Rhyme steps inside and the wall slides back into place behind her, like the wall behind the candle painting.
Zachary goes to look at the wall but he can’t see the door now that it is closed. The carved pattern in the stone is all vines and flowers and bees.
Bees.
Most of the carving is raised but the bees are intaglioed, highly detailed bee-shaped vacancies in the stone.
He tries to remember where Rhyme had pressed the door and finds a single bee.
She must have had a bee to place in it. Like a key.
Maybe this is the acolyte-access-only Archive Mirabel mentioned.
The wall moves again and Zachary ducks behind the statue.
Rhyme comes out from the wall and touches the door again. She does have something in her hand, something small and metallic that Zachary guesses is bee-shaped.
In her other hand is a book.
Rhyme waits for the door to close and then she turns around. She looks over at the statue of the nymph and the satyr and she holds up the book. She puts it down on one of the tables.

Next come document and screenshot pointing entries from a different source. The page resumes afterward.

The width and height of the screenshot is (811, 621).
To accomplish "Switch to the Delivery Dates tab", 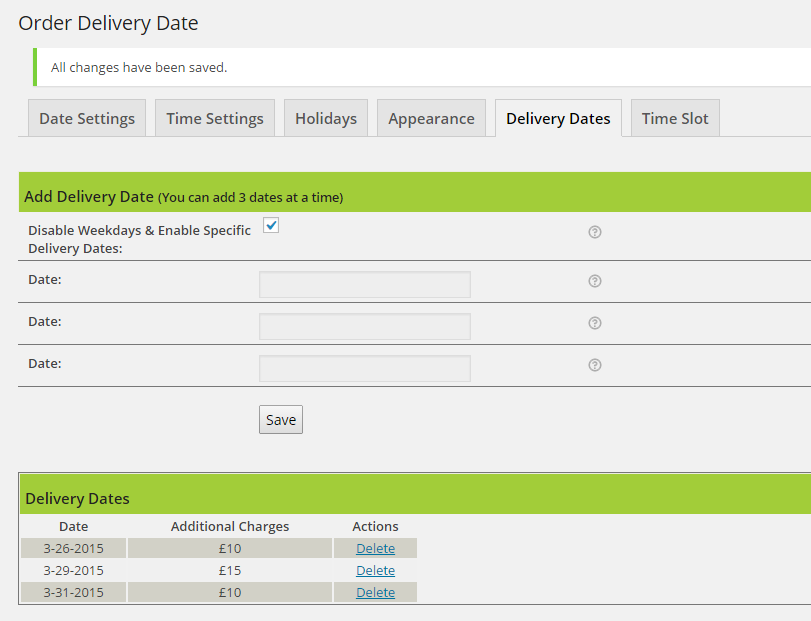I will click(x=557, y=117).
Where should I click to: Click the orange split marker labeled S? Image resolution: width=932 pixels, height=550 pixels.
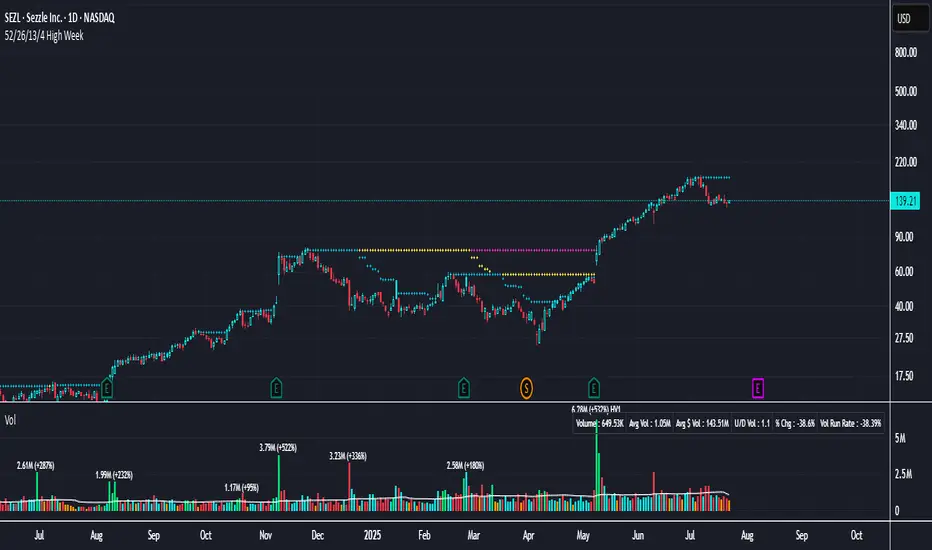click(x=526, y=385)
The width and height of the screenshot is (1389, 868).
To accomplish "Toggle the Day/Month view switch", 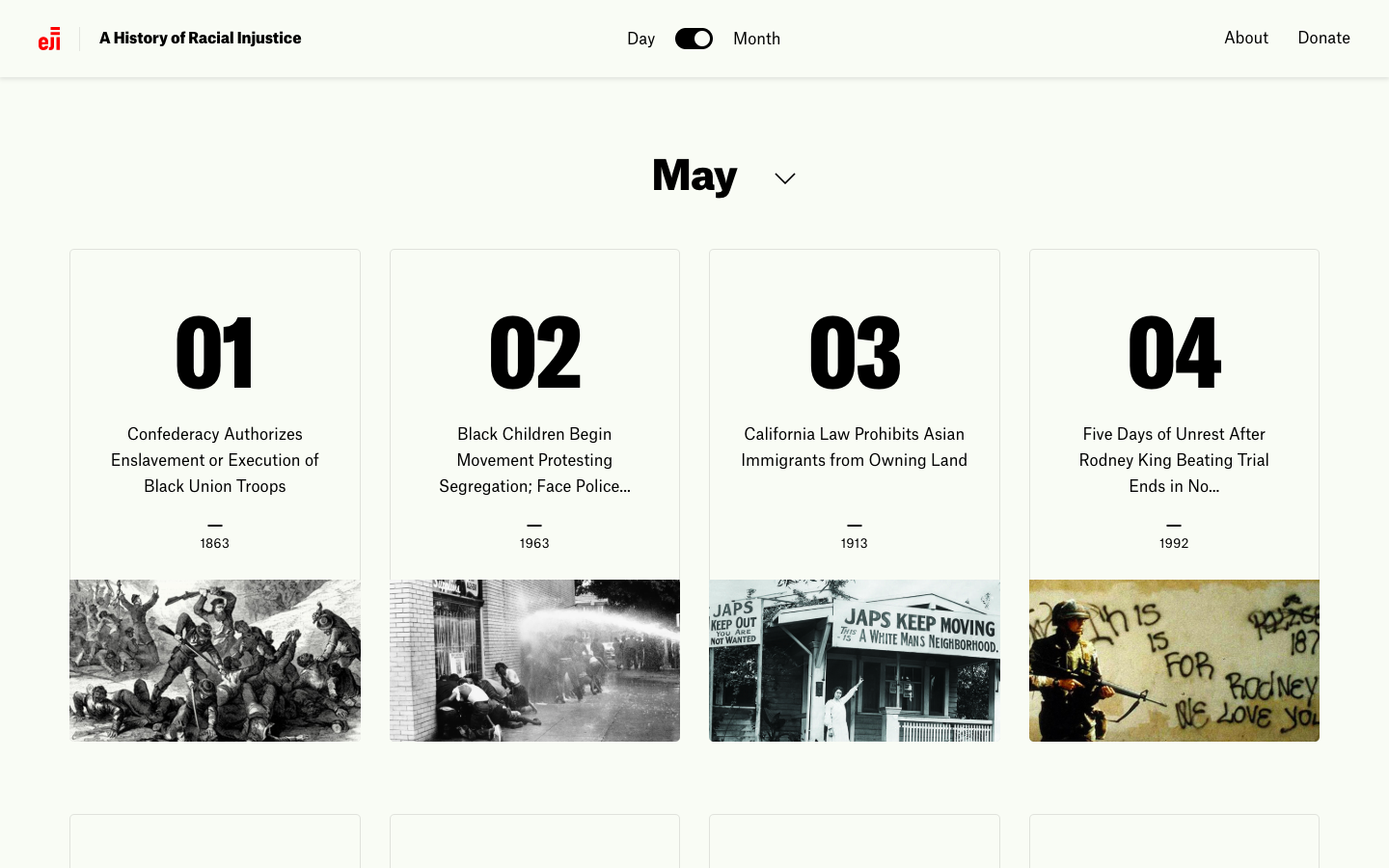I will click(x=694, y=39).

Rhyme looks at the statue again, pointedly, then walks away.
Zachary goes to pick up the book. He can’t decide if this turn of events makes him better or worse at following people.
This book is small and gilded. It looks like Sweet Sorrows but bound in dark blue. There are no markings on the cover or the back or any indication as to which is which.
The text inside is handwritten. Zachary thinks at first that it might be a diary but then the first page has a title.
The Ballad of Simon and Eleanor
They cannot stay in this room forever. They know that, but they do not discuss it, distracted by tangled naked limbs and untangling and finding new ways to tangle them again. They find a bottle of wine tucked behind a stack of books but there is no door to the Kitchen here and eventually one of them will have to leave.
The practical worries tug at the buoyancy Simon feels but he pushes them back in his mind as long as he can. He presses his face into Eleanor’s neck and focuses on her, on her skin, the way she smells, the way she laughs, the way she feels beneath him and above him.
They lose track of relative time.
But untracked time leads to problems of hydration and starvation.
“What if we could leave together through one of the other doors?” Eleanor suggests as she pulls on her strangely striped stockings, looking around at the bee and the key and the sword and the crown.
The bee door refuses to budge. The sword door doesn’t have a knob, something Simon had not noticed before. The crown door opens onto a pile of solid stone, the hall beyond it has collapsed. A few stray pebbles roll into the room before Simon closes the door again.
Which leaves only the door with the key.
It is locked but Eleanor uses the metal pieces on her necklace to coerce it open.
Beyond it is a curving hall filled with bookshelves.
“Do you recognize it?” Simon asks.
“I’d have to look around more,” Eleanor says. “A lot of the halls look the same.”
She puts a hand out and nothing stops its passage forward.
“You try,” she suggests and Simon repeats the gesture. Again, nothing prevents his hand from moving from room to hall.
They look at each other. There is nothing else to do. There are no other options.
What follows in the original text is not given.